### Task requirements
Every line from the one that includes "Open Tipo de Trámite dropdown" to the end of the entries should be written out exactly, with the first and last included.

Data section Start Marker

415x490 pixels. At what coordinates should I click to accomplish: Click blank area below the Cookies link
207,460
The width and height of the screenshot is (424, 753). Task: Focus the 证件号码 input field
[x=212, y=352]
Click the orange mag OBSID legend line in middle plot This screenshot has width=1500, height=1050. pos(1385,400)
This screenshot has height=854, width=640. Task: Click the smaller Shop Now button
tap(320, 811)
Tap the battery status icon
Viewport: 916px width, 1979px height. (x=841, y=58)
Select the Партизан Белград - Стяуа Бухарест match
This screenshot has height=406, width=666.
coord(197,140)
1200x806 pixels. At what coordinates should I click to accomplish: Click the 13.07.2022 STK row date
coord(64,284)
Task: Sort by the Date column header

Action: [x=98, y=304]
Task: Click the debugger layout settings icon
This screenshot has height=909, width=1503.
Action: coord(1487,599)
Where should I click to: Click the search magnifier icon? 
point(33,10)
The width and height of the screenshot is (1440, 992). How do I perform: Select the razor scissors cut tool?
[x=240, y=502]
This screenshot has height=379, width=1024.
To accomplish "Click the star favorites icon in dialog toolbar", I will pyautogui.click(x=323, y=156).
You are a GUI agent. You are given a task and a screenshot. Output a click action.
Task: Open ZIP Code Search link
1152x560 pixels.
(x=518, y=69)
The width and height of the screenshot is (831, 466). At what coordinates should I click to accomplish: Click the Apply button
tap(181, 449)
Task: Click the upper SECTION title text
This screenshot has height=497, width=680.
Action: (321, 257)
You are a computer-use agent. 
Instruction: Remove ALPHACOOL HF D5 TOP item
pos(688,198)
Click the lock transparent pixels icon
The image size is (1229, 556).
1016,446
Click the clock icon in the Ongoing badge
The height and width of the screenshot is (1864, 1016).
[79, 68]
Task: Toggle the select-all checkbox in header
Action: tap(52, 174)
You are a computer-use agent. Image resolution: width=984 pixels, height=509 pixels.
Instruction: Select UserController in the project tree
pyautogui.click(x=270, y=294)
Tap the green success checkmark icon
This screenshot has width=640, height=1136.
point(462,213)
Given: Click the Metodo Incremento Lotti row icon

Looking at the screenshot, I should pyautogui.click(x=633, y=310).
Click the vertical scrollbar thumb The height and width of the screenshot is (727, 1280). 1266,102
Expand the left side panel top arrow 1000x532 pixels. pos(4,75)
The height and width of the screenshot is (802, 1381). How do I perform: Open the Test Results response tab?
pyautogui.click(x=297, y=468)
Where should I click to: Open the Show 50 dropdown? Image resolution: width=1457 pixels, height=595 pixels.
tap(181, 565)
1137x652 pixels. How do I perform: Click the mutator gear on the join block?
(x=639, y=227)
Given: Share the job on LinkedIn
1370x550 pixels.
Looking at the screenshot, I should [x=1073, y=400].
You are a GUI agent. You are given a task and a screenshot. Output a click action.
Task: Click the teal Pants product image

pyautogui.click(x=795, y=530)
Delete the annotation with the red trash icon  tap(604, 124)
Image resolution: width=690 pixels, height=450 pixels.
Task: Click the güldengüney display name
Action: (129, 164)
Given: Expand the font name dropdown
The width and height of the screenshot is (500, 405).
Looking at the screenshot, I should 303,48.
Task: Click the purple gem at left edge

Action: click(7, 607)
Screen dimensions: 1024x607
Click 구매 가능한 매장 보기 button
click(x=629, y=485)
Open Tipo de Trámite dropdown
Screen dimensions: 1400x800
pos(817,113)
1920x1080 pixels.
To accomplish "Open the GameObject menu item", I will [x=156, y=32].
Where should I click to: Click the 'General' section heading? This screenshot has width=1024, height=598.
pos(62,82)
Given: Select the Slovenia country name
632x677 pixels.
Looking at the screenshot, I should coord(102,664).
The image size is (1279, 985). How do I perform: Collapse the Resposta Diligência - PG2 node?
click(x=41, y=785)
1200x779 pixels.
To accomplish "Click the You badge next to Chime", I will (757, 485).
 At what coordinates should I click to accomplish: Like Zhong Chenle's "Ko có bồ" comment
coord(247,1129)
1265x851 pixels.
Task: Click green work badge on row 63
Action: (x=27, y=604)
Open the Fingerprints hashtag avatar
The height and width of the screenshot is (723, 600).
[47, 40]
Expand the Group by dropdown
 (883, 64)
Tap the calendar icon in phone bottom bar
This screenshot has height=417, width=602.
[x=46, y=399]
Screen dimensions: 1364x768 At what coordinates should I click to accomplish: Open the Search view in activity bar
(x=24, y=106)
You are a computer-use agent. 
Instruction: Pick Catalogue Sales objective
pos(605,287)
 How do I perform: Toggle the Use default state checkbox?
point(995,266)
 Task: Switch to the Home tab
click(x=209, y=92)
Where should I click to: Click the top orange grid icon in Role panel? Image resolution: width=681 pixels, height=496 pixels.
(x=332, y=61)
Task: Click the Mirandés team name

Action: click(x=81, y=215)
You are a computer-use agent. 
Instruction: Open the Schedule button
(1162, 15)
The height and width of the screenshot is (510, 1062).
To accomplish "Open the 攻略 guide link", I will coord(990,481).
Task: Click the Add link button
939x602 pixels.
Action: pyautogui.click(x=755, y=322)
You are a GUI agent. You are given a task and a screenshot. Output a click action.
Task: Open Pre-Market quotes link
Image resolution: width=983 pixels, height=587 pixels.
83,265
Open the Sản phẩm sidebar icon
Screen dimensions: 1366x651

Data section End Marker

### Exercise result
Open Tipo de Trámite dropdown
Screen dimensions: 1400x800
pos(817,113)
1920x1080 pixels.
To accomplish "Open the GameObject menu item", I will [x=156, y=32].
Where should I click to: Click the 'General' section heading? This screenshot has width=1024, height=598.
pos(62,82)
Given: Select the Slovenia country name
632x677 pixels.
Looking at the screenshot, I should coord(102,664).
The image size is (1279, 985). How do I perform: Collapse the Resposta Diligência - PG2 node?
click(x=41, y=785)
1200x779 pixels.
To accomplish "Click the You badge next to Chime", I will (757, 485).
 At what coordinates should I click to accomplish: Like Zhong Chenle's "Ko có bồ" comment
coord(247,1129)
1265x851 pixels.
Task: Click green work badge on row 63
Action: (x=27, y=604)
Open the Fingerprints hashtag avatar
The height and width of the screenshot is (723, 600).
[47, 40]
Expand the Group by dropdown
 (883, 64)
Tap the calendar icon in phone bottom bar
This screenshot has height=417, width=602.
[x=46, y=399]
Screen dimensions: 1364x768 At what coordinates should I click to accomplish: Open the Search view in activity bar
(x=24, y=106)
You are a computer-use agent. 
Instruction: Pick Catalogue Sales objective
pos(605,287)
 How do I perform: Toggle the Use default state checkbox?
point(995,266)
 Task: Switch to the Home tab
click(x=209, y=92)
Where should I click to: Click the top orange grid icon in Role panel? Image resolution: width=681 pixels, height=496 pixels.
(x=332, y=61)
Task: Click the Mirandés team name

Action: click(x=81, y=215)
You are a computer-use agent. 
Instruction: Open the Schedule button
(1162, 15)
The height and width of the screenshot is (510, 1062).
To accomplish "Open the 攻略 guide link", I will coord(990,481).
Task: Click the Add link button
939x602 pixels.
Action: pyautogui.click(x=755, y=322)
You are a GUI agent. You are given a task and a screenshot. Output a click action.
Task: Open Pre-Market quotes link
Image resolution: width=983 pixels, height=587 pixels.
83,265
Open the Sản phẩm sidebar icon
Screen dimensions: 1366x651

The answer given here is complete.